[STUDY TEXT — start]

A Bridge Builder
Tick. Tock. Tick. Tock. Class is now in session. Today’s subject is Congressman John Lewis, who just celebrated his 80th birthday.
When Congressman Lewis was 75, he posted on his Facebook page a photo of him reading his own FBI file.
His dossier was part of the COINTELPRO program that the federal government used against human rights activists ranging from Malcolm X to Martin Luther King, Jr.
In fact, tens of thousands of people were kept under surveillance by not only the FBI but the CIA, NSA, DIA, and many other intelligence agencies that you have never heard of.
Here is what Congressman Lewis wrote at the time, “I am more convinced than ever that we cannot allow government surveillance.”
With longevity may come wisdom. Congressman Lewis is the last living speaker who spoke at the 1963 March on Washington. He was 23 years old at the time.
In more than five decades later, he has become an icon. Often associated with the march in Selma for the right to vote, where he was hit in the head by State troopers and was knocked unconscious by those blows.
People who have met Congressman Lewis as I have, walk away with the same impression. His sincerity and authenticity are without question.
In his Washington office, his walls are adorned with photos of his life’s career. He is one of the most respected legislators in the nation.
However, President Trump once said of Congressman Lewis, that he is “All talk, talk, talk-no action or results.”
President Trump attacked him with the same venom that he criticized the late Congressman Elijah Cummings.
Congressman Lewis’s place in history is secured. Long after the tweeting and divisive Donald Trump have departed from the White House John Lewis will be remembered as an American hero.
In 2011, he was awarded the Presidential Medal of Freedom. In 2012, the Navy announced that it would name a ship after him.
On February 21, his birthday, he received congratulatory calls from President Obama and literally millions of people wished him a happy birthday.

[STUDY TEXT — finish]
[RECORDS — start]

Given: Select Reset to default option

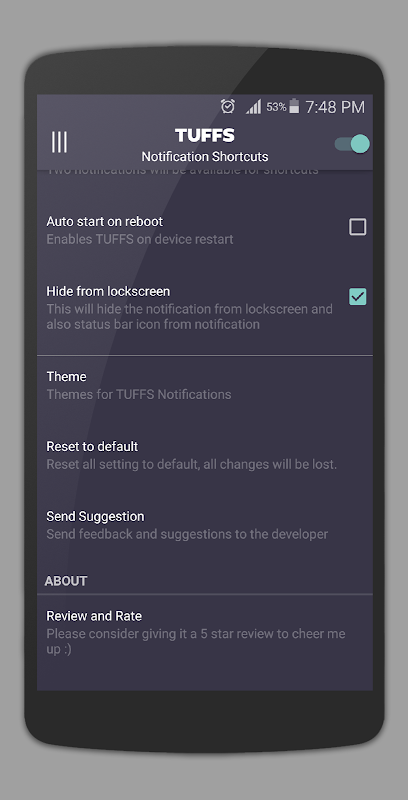Looking at the screenshot, I should point(205,455).
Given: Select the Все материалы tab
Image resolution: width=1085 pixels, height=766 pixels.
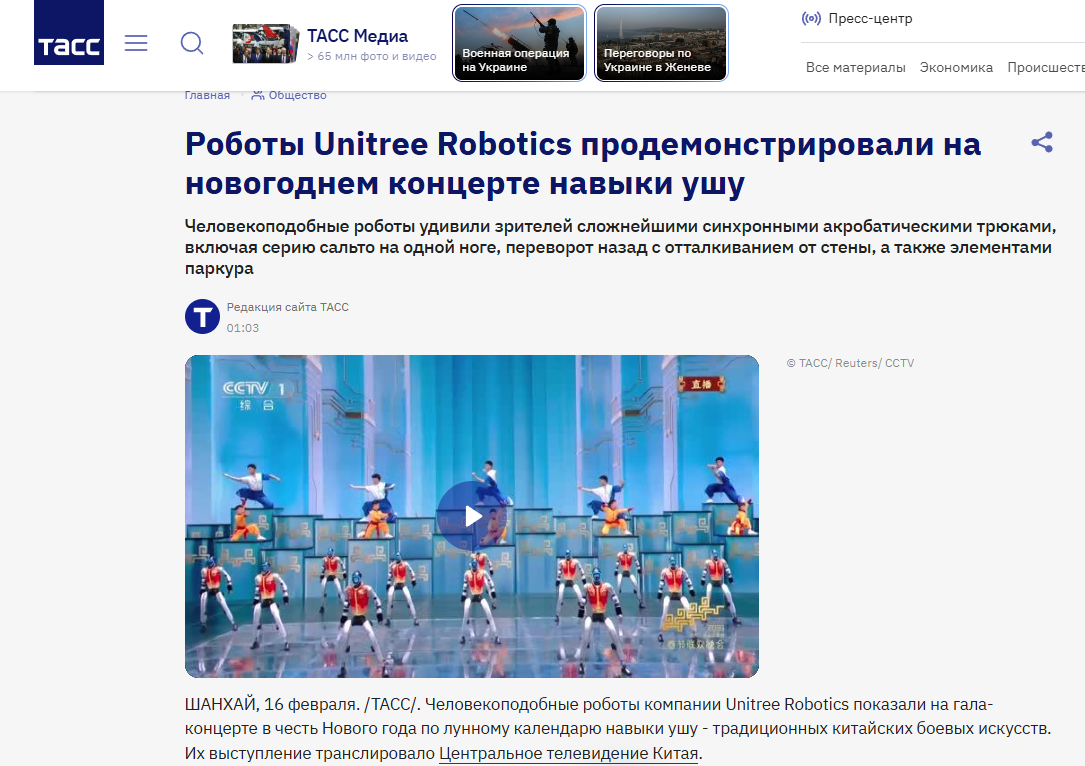Looking at the screenshot, I should pos(855,67).
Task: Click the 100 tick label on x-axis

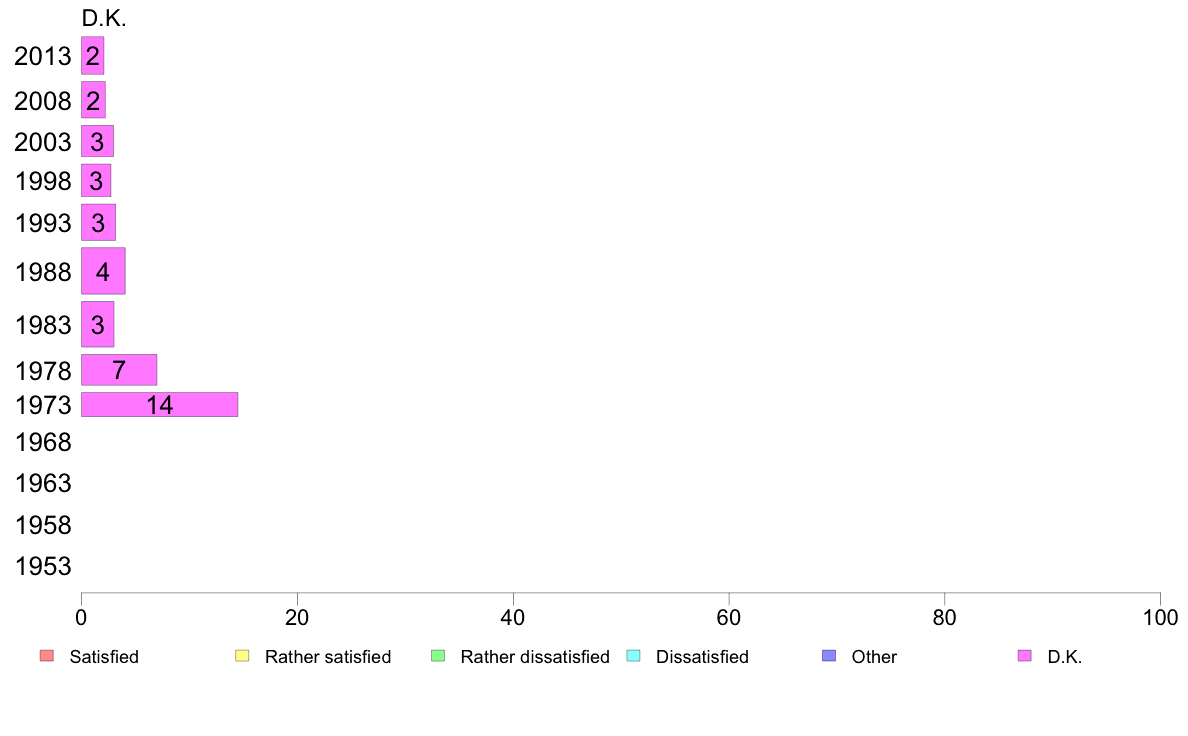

[RECORDS — finish]

§ **EXERCISE DIRECTIONS**: Pick up the article about Congressman John Lewis after its final sentence and carry it forward.

§ **RESPONSE BOX**:
It should not surprise anyone that President Trump is no fan of the congressman, who said, in 2018, that the president, “I think that he is a racist.”
Congressman Lewis last year announced that he has stage 4 pancreatic cancer. His announcement coming months before his 80th birthday made the milestone of 80 even more important.
The photo that accompanies this lesson is of him and I meeting in Washington, D.C. in 2013 to discuss the proposed Civil Rights Foot Soldiers Memorial that now exists across from the Arundel Center in Annapolis, Maryland.
Attending that same meetings were Annapolis Mayor Josh Cohen, former councilman and prominent attorney Daryl Jones, Anne Arundel County NAACP president Jacqueline Allsup, Marc Apter and former Annapolis Police Chief Joseph S. Johnson.
When we left his office, we left knowing that we had met a history maker. The one thing about knowing history is that you know history makers are different from excuse-makers.
History makers are those individuals who are willing to speak truth to power. They are people who understand that tweeting presidents are not the final judges of history.
I conclude this lesson with this observation. John Lewis place in history, which includes being chairman of the Student Nonviolent Coordinating Committee (SNNC).
SNCC, which included such history makers as Stokely Carmichael, H. Rap Brown, Mayor Marion S. Barry, Jr., Congresswoman Eleanor Holmes Norton, holds a special place in the minds of freedom-loving people.
It was the late Dr. John Henrik Clarke who at the passing of Congressman Adam Clayton Powell, Jr., another legendary legislator who said, in order to understand his legacy, you needed an old man and a young boy.
The young boy, he said, would only see an old man and proclaimed, “the Emperor has no clothes.”
The old man could say, “But there was a time that he did.” We will remember Congressman Lewis for not only reaching his 80th birthday but, will remember him as a young man walking across a bridge and being knocked unconscious.
We will remember him as a bridge-builder working to bridge the gulf between the races.
We will remember him as a congressman from Georgia who when asked is the election of Barack Obama the fulfillment of Dr. King’s dream, he said, “No, it’s just a down payment.”
The school bell has rung and class is now dismissed. See you next week and remember never allow others to tell your story.
Stay Woke. Stay Tuned. Stay Involved. Vote. Remember.
A Luta Continua.
Carl Snowden leads the African American Caucus in Anne Arundel County. He is a life-long activist and columnist for the Capital Newspaper and The Arundel Patriot.